Ejercicios propuestos:
#1 Decide si cada afirmación concuerda con el texto sobre las disputas en las redes y responde sí o no, citando literalmente las palabras del texto que lo deciden: (a) quienes han hecho limpieza de contactos solo encuentran posiciones parecidas a las suyas; (b) el texto sistematiza el decálogo que se desprende de cada calificativo; (c) los comentarios tienen peso en la opinión pública porque pueden contabilizarse.
#2 Prosigue el texto sobre las disputas en las redes a partir de su última oración.

En las redes (parece que ya no hace falta decir virtuales), las disputas en torno a temas de actualidad van in crescendo al son del “compartir” y el “me gusta”. Quien tiene algunos amigos “del otro lado de la grieta” o “del otro lado de la mecha”, verá otros discursos y otras posiciones diferentes a las propias y deberá lidiar con ese irrefrenable impulso por “responder” o “comentar”. Quienes han hecho “limpieza de contactos” sólo se encontrarán frente a un espejo, convenciéndose a sí mismos y a quienes piensan más o menos parecido.

Entonces, o bien Santiago es un pibe que decidió involucrarse -acompañar, diría Julieta Quirós-, o Santiago es un delincuente que no quería trabajar y se sumó a un grupo extremista mapuche. De cada calificativo se desprende un decálogo interminable que no sistematizaremos aquí. Podrá dudarse de la veracidad de tal o cual comentario/comentarista (tenga o no foto de perfil, sea o no universitario, trabajo o no allí donde dice que trabaja, tenga o no un nombre digno de estar en un DNI). En cualquier caso, eso que está escrito al pie de una nota periodística o la publicación de algún blog, existe. Y si bien esos comentarios pueden ser contabilizados, no es por ello que tienen peso en el virtual mundo de la opinión pública.

Datos presentados:
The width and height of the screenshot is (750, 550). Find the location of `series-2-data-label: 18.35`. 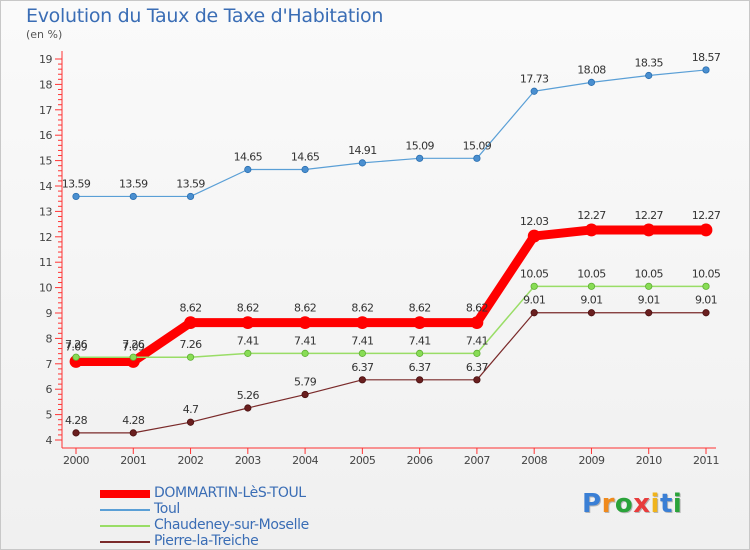

series-2-data-label: 18.35 is located at coordinates (648, 64).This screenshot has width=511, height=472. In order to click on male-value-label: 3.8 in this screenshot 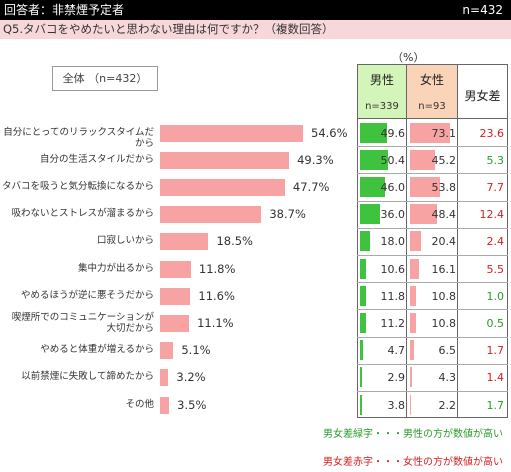, I will do `click(396, 405)`.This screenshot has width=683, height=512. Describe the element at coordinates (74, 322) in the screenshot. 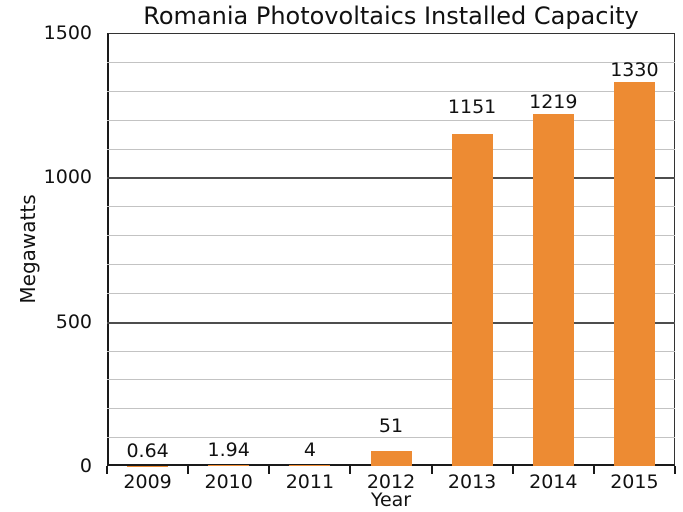

I see `ytick-label-500: 500` at that location.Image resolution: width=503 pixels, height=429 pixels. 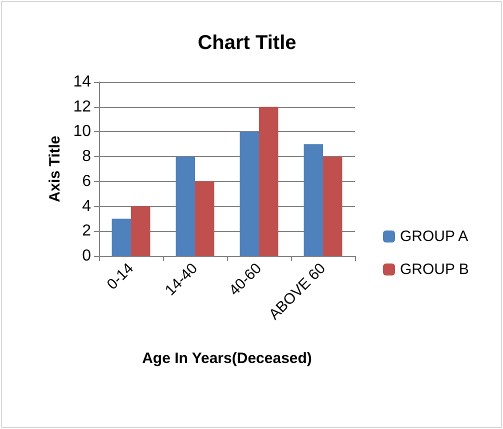 I want to click on legend-label: GROUP A, so click(x=434, y=236).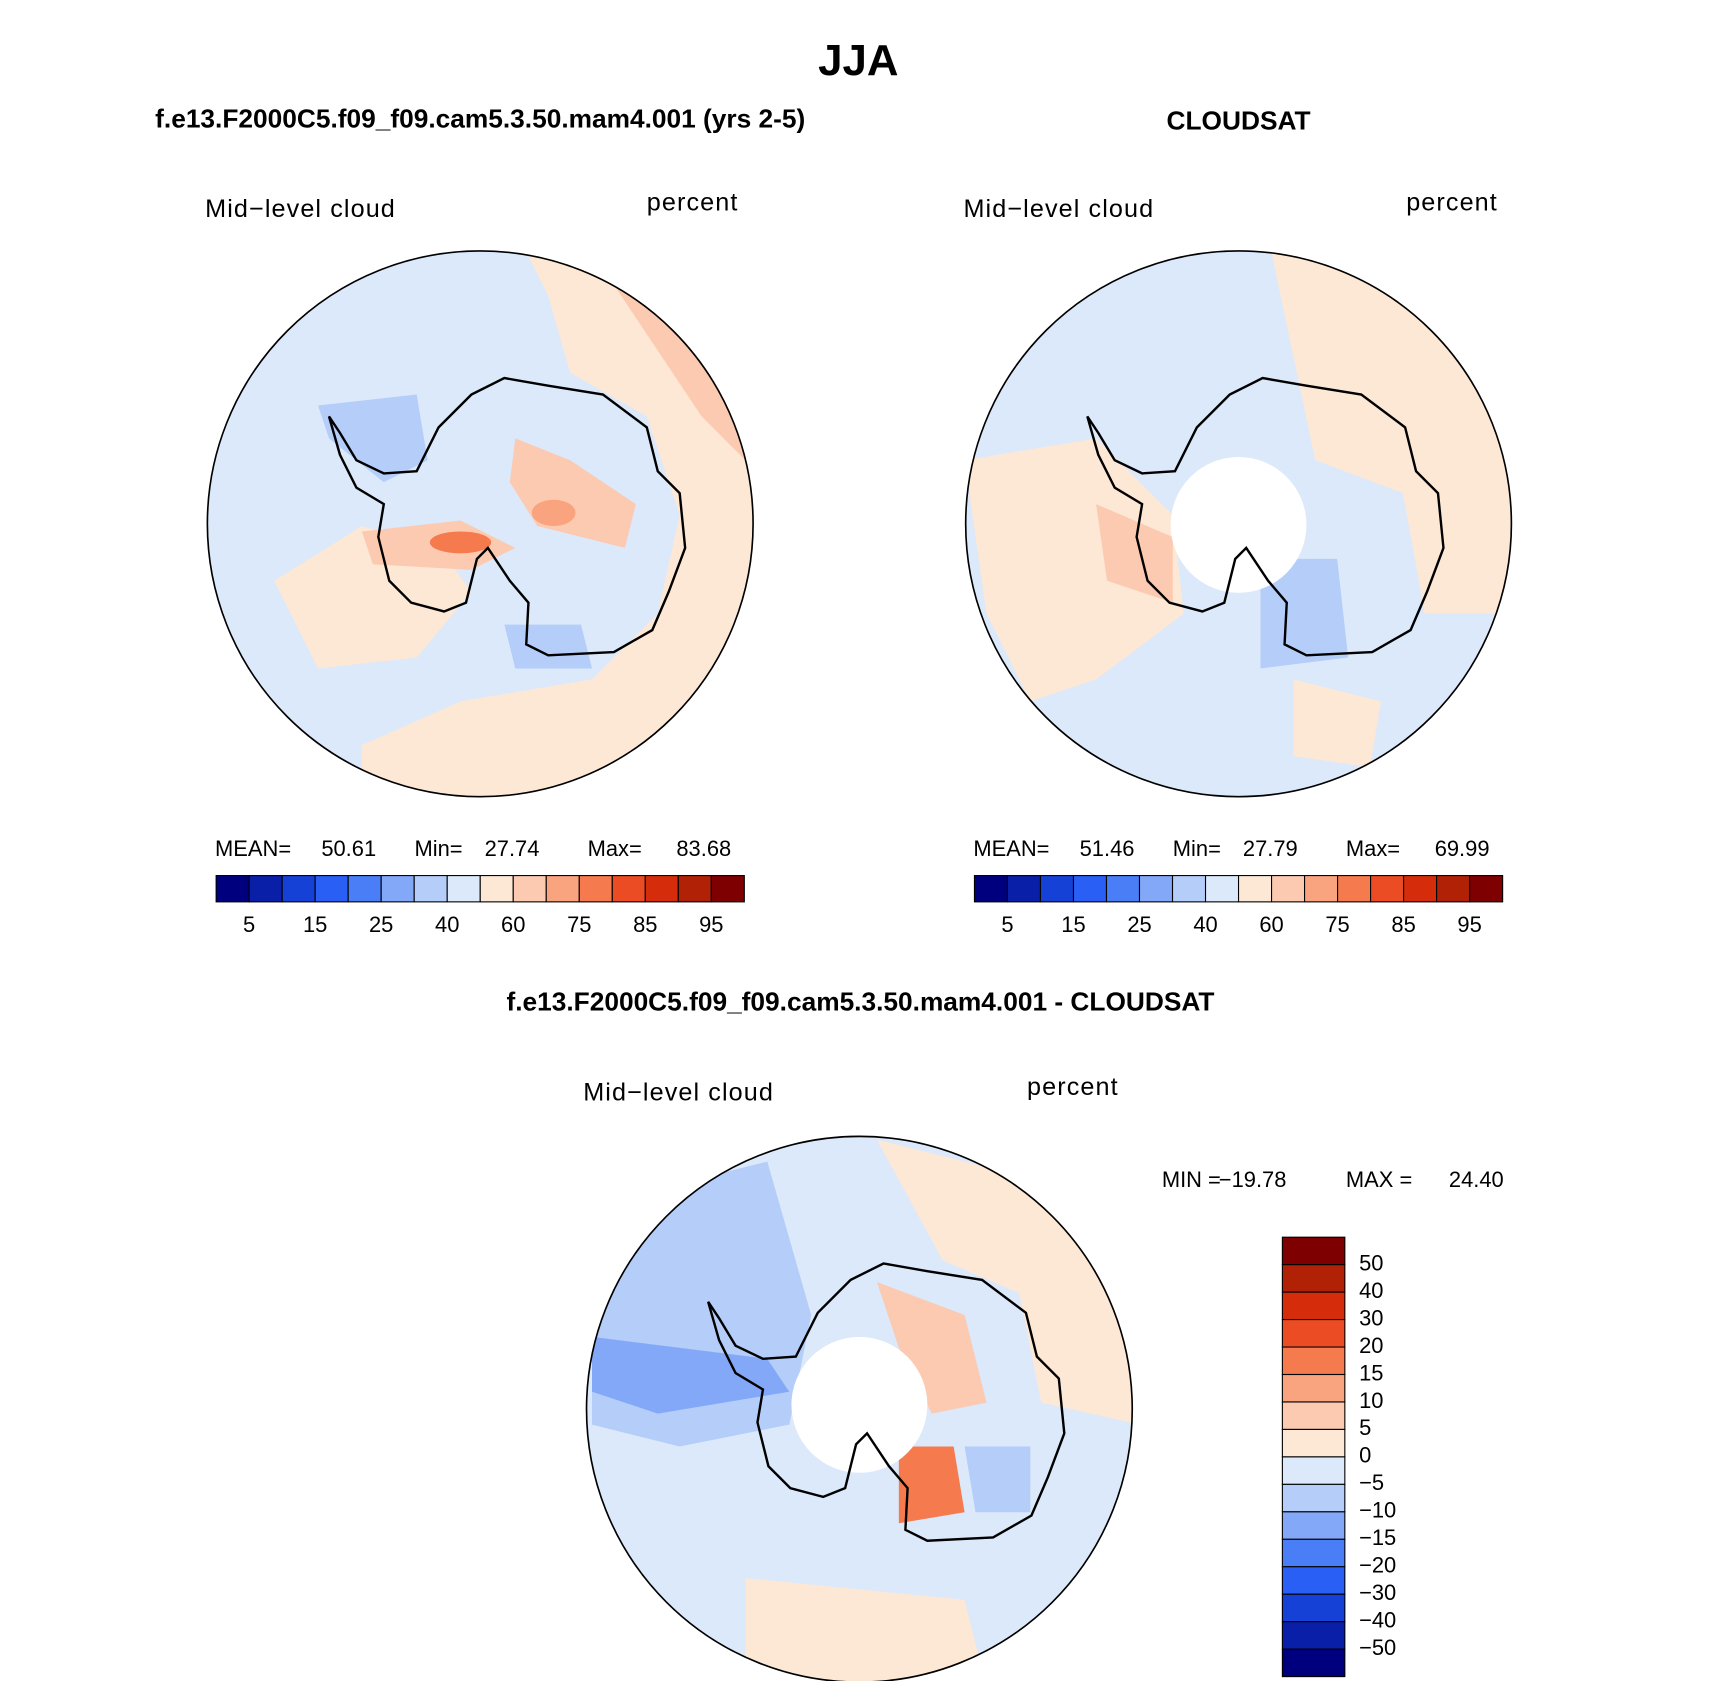  I want to click on colorbar-label: 50, so click(1371, 1262). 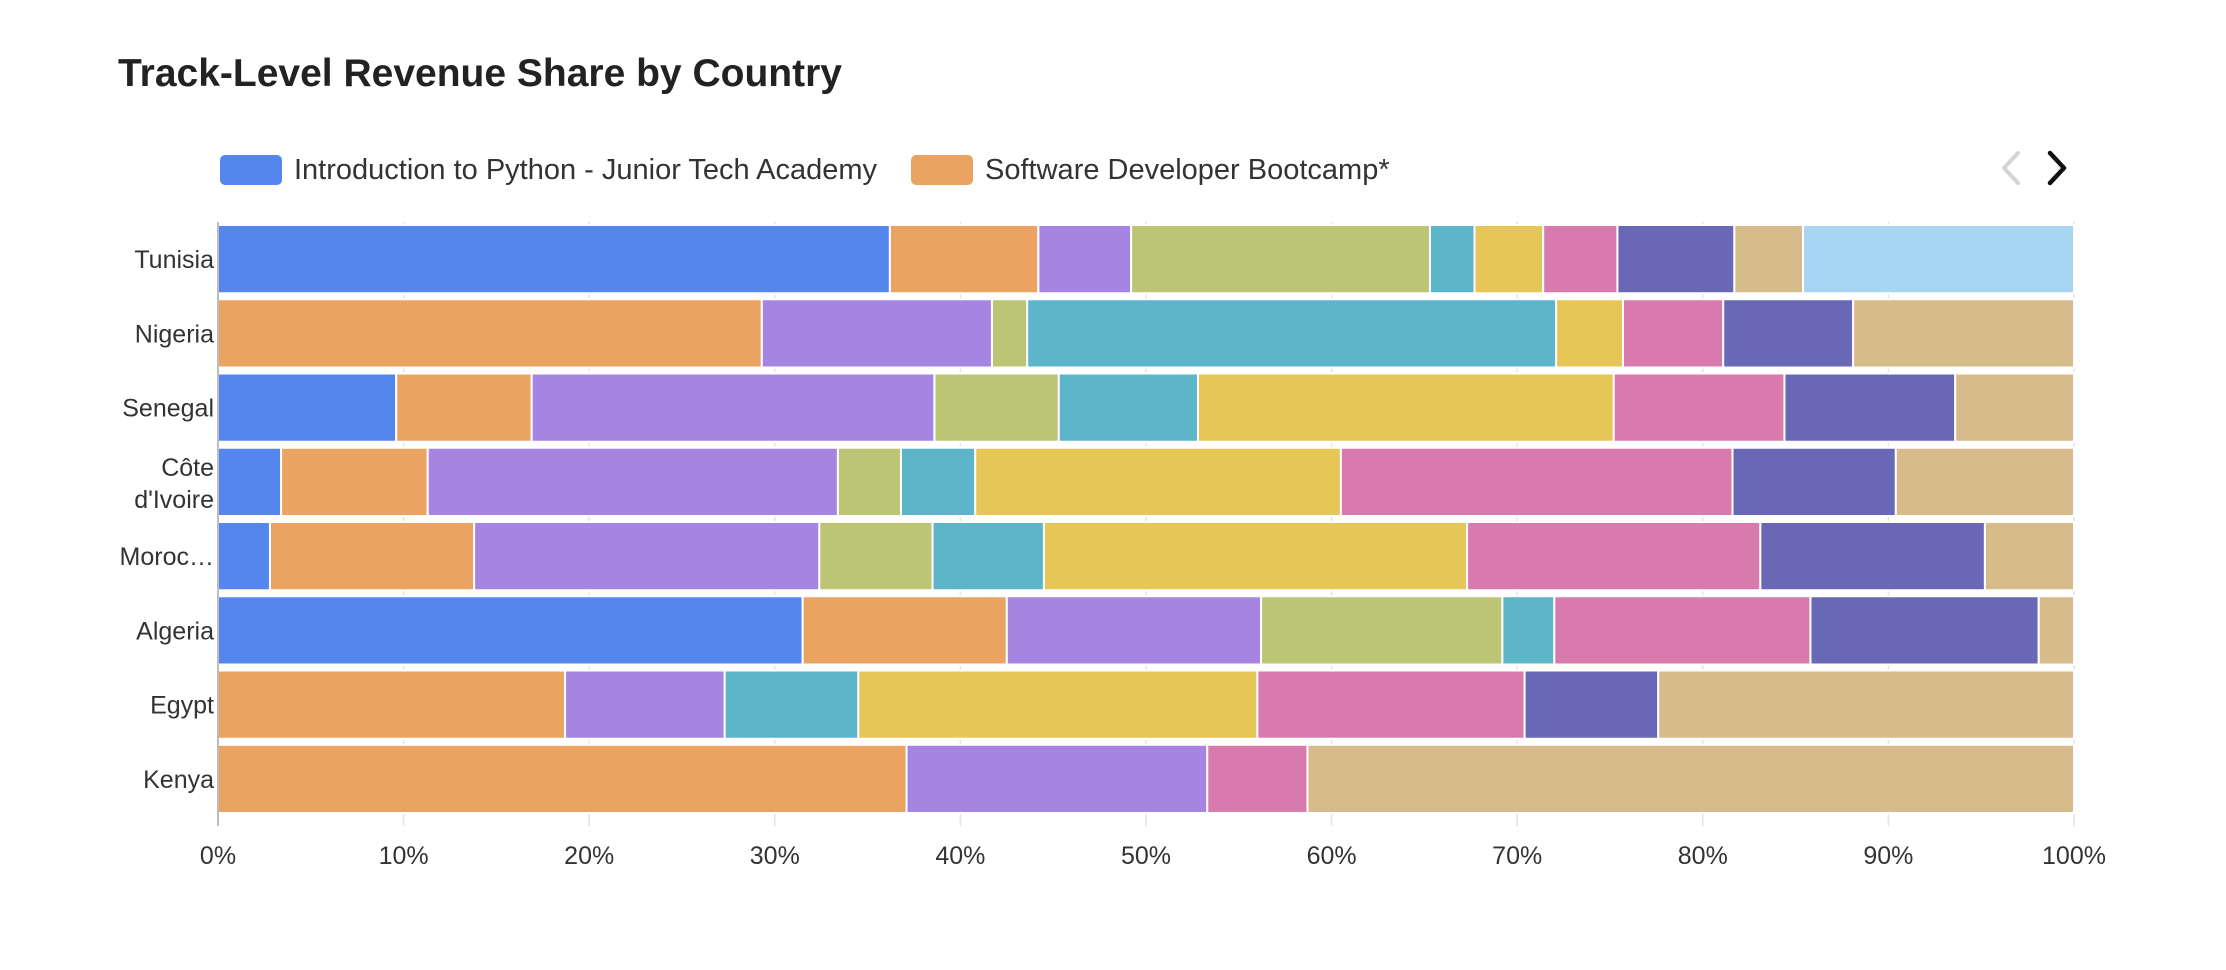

Soluciones:
#1
(a) Sí: «Quienes han hecho “limpieza de contactos” sólo se encontrarán frente a un espejo, convenciéndose a sí mismos y a quienes piensan más o menos parecido.»
(b) No: «De cada calificativo se desprende un decálogo interminable que no sistematizaremos aquí.»
(c) No: «Y si bien esos comentarios pueden ser contabilizados, no es por ello que tienen peso en el virtual mundo de la opinión pública.»

#2
Es por su peso simbólico que no pueden ser desdeñados tan sencillamente. Más o menos radicalizado, el discurso del más falso de los trolls es la sombra de lo que somos.


¿Alguien quiere pensar en los niños?

Si hay un terreno donde la moralización es regla, sin dudas se trata de la escuela. Tierra de costumbres y buenos hábitos, del delantal blanco reluciente, las manos bien enjuagadas y las cabezas bien lavadas (libres de piojos, digo). Mores y más mores. Cuándo sentarse, cuándo callarse, cuándo saludar, cuándo cantar, cuándo estudiar, cuándo votar, cuándo trabajar, cuándo… usar ¡Ejem! ¡Ejem! preservativo. Y del cuándo al cómo, claro. He allí la mano mágica y artesanal del pedagogo. Esa es más difícil de enumerar. Esa es la oportunidad para introducir la heterogeneidad, la multiplicidad de modos de hacer lo mismo y lo distinto. Pero más tarde o más temprano será el momento de hablar del porqué. Algunos todavía esperan que los docentes tengan/traigan los porqué al aula.

Las propuestas pedagógicas más constructivistas proponen, por su parte, que esos porqués surjan de las propias interacciones dentro del aula. La promesa moderna ilustrada en su versión kantiana afirmaba que esa autoculpable minoría de edad saldría a flote como resultado del esfuerzo y el trabajo individual, algo que sólo es posible en el marco del uso público de la razón. Entonces ¿El enfrentar los porqués da lugar a la autonomía? Algunos piensan que no.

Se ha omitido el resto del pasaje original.